4. Mr. Anantakrishnaiyar's argument amounted to this: The pattam and the purappad are fixed; the nigudi was known when the contract was entered into, and the balance of pattam after payment of purappad and nigudi is reserved for interest. The contract does not contemplate the cutting down of the interest, and therefore all payments over a-1 above those provided for in the contract must be made by the mortgagor.

5. This argument assumes that the pattam is a constant factor, but the pattam seems to be merely an estimate and the amount realised by the mortgagee will, of course, vary directly with the annual yield of the land. It is quite clear that the contract does not provide for a reduction of purappad in the event of a failure of crop, and it cannot bind the Government to reduce the nigudi in a like event. Consequently, in the contemplation of the contract, if a failure 6f crop reduces the pattam, the loss must necessarily fall on the interest, the whole fund being ex hypothesi divided among purappad, interest and nigudi, and so, if in consequence of a rise in prices or a good season, the pattam increases in value, the increase will go to benefit the mortgagee unless it be wholly or partially absorbed by an increase in the nigudi.

6. Neither nigudi nor interest is stated in the contract as a fixed sum, and both are lumped together as sums to be deducted by the mortgagee before paying his purappad.
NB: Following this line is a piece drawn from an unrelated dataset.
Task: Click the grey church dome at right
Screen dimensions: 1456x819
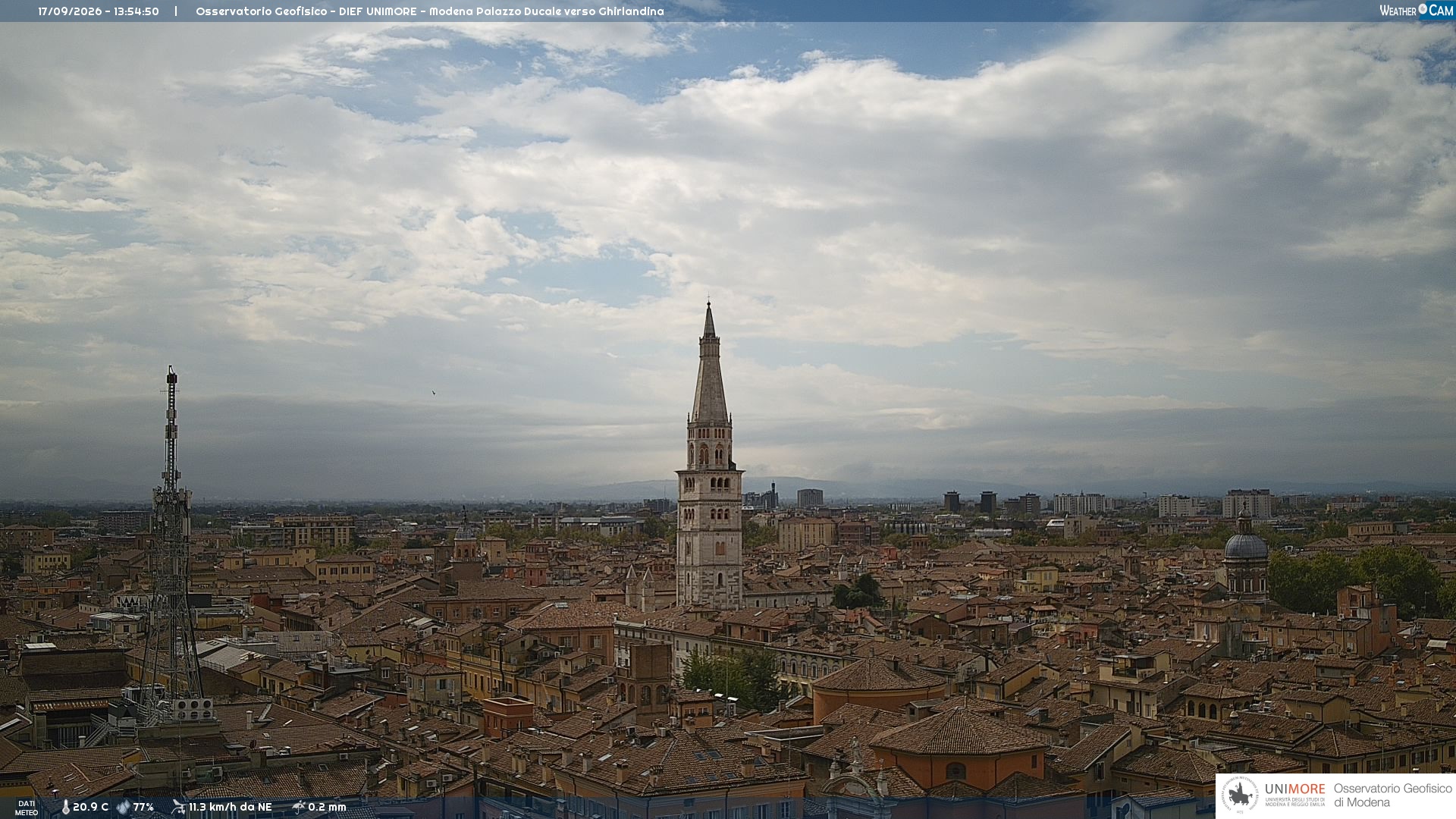Action: (1245, 544)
7. The amount of the nigudi, like the pattam, is beyond the Control of either party to the contract, and if the contract contemplates a possible fluctuation in the interest, why should it not also contemplate a fluctuation in the nigudi? There seems to us to be nothing in the contract to negative the conclusion that such a fluctuation was contemplated, and, if that is so, the burden of the fluctuation must fall on the mortgagee; there is no contract to the contrary. But even in the view that the contract was not intended by the parties to provide for fluctuation either in pattam or nigudi (and that is perhaps the common sense view of the matter), still there is nothing to throw on the mortgagor the burden of providing the increase in the nigudi - no contract contrary to the rule laid down in Section 76.
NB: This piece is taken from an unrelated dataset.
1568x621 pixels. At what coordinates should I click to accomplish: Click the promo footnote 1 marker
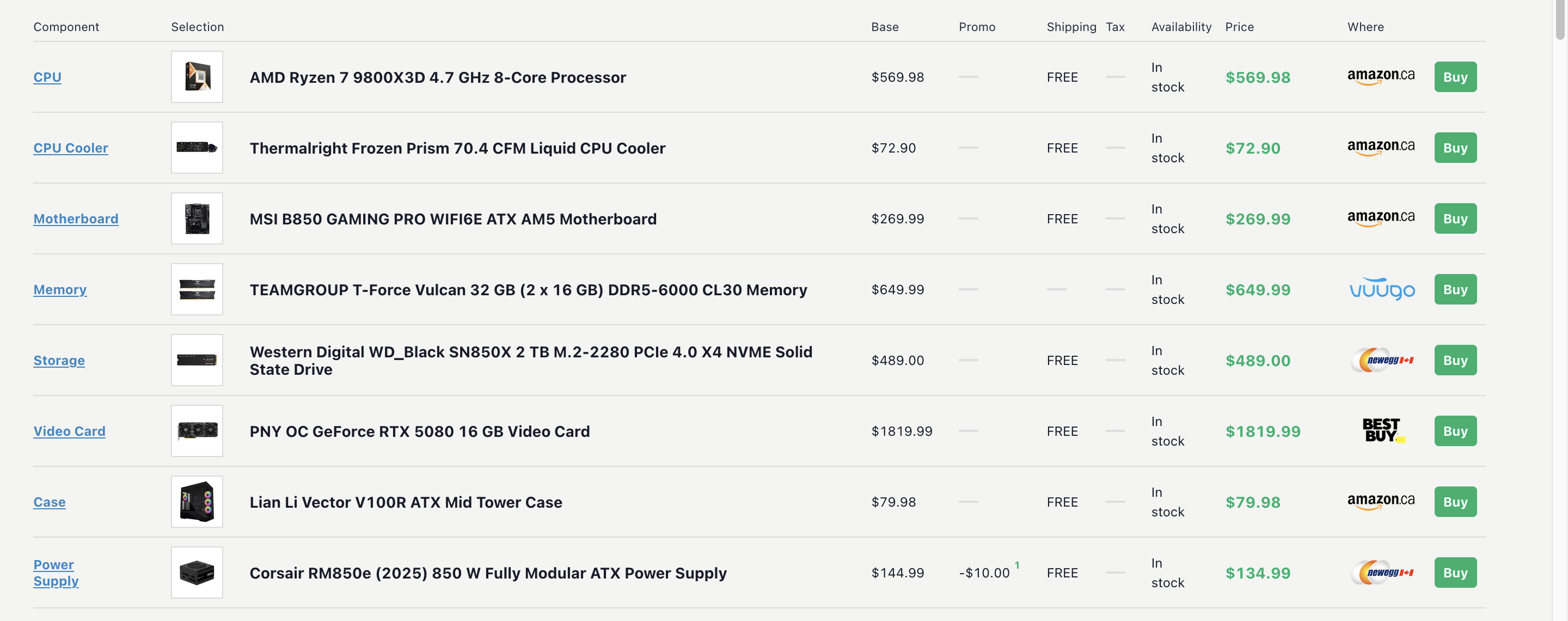(1016, 565)
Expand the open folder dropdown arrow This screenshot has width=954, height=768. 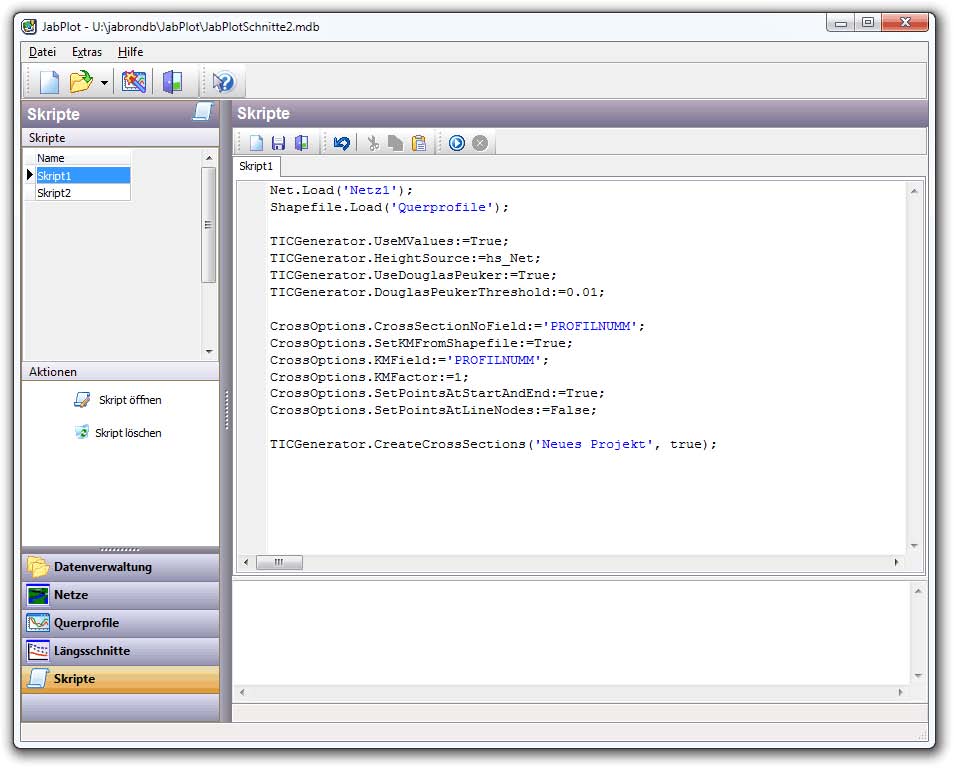point(104,83)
8. It is not necessary to discuss the various unreported cases cited before us; each decision depends upon the construction of the contract with which it deals, but some of the decisions seem to go rather far, almost, indeed, to the length of requiring the mortgagor to prove a contract in his favour. The law requires the mortgagee to bear the burden, if he is not relieved of it by his contract, and he is not so relieved here.

9. The lower Court's decision is reversed and the suit dismissed with costs throughout.